One was a workshop on "categorification and higher-order geometry". This was run by Roger Picken and Marco Mackaay, and it brought together a bunch of people interested in how n-categories are affecting our notions of geometry. If you're interested in this, you might enjoy looking at the talk titles here:

1) Workshop on categorification and higher-order geometry,

The other was the "Young Researcher's Symposium", a section of the International Congress of Mathematical Physics. This symposium allows old geezers to pass on their accumulated wisdom to young researchers before they go senile and forget it all. The youngsters also give talks, but I was invited as one of the old geezers. It's a bit scary!

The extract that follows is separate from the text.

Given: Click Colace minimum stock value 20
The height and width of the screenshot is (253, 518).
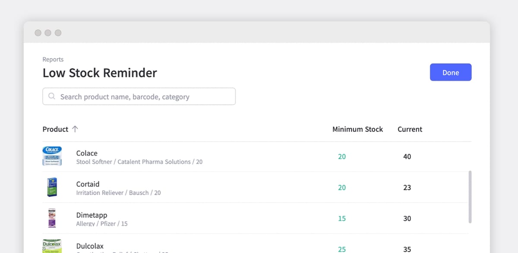Looking at the screenshot, I should coord(341,157).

Anyway, at these conferences I learned some cool stuff about elliptic cohomology from Stephan Stolz, and also some cool stuff about "Monstrous Moonshine" from Terry Gannon. It turns out they're more related than I realized - and the relation involves string theory! I always love it when two things I'm studying turn out to be related. So, I'd like to tell you about this stuff... before I forget it.

I gave a very sketchy introduction to elliptic cohomology in "week149" and "week150". One reason I'm interested in this subject is that it seems to be a categorified version of something topologists are already fond of: K-theory. In K-theory, you study a space by looking at all the vector bundles over this space. By trying to categorify the concept of "vector space", Kapranov and Voevodsky were led to the concept of "2-vector space", which is a category that acts sort of like a vector space. You can think of elliptic cohomology as a souped-up version of K-theory where you study a space by looking at all the "2-vector bundles" on it!

I'll warn you right away, this isn't how most people think about elliptic cohomology - this is a fairly new approach due to Nils Baas, Bjorn Dundas and John Rognes. Most people think of elliptic cohomology as being related to string theory. But the two viewpoints seem to be compatible.

Here's why: if you have a connection on a vector bundle, it gives a way to parallel transport a vector along a curve. People use this to study how the state of a point particle changes when you move it around in a "gauge field" - which is just physics talk for a connection.

So now let's imagine you categorified this whole story. If you had a connection on a 2-vector bundle, and you believe that categorification increases the dimensions of things by one - which it often does - you might hope that this connection would tell you how to do parallel transport over a 2d surface! And this in turn might tell you how strings change state when you move them around.

Well, nobody has worked out all the details yet, but something like this seems to be going on... and I want to know what it is!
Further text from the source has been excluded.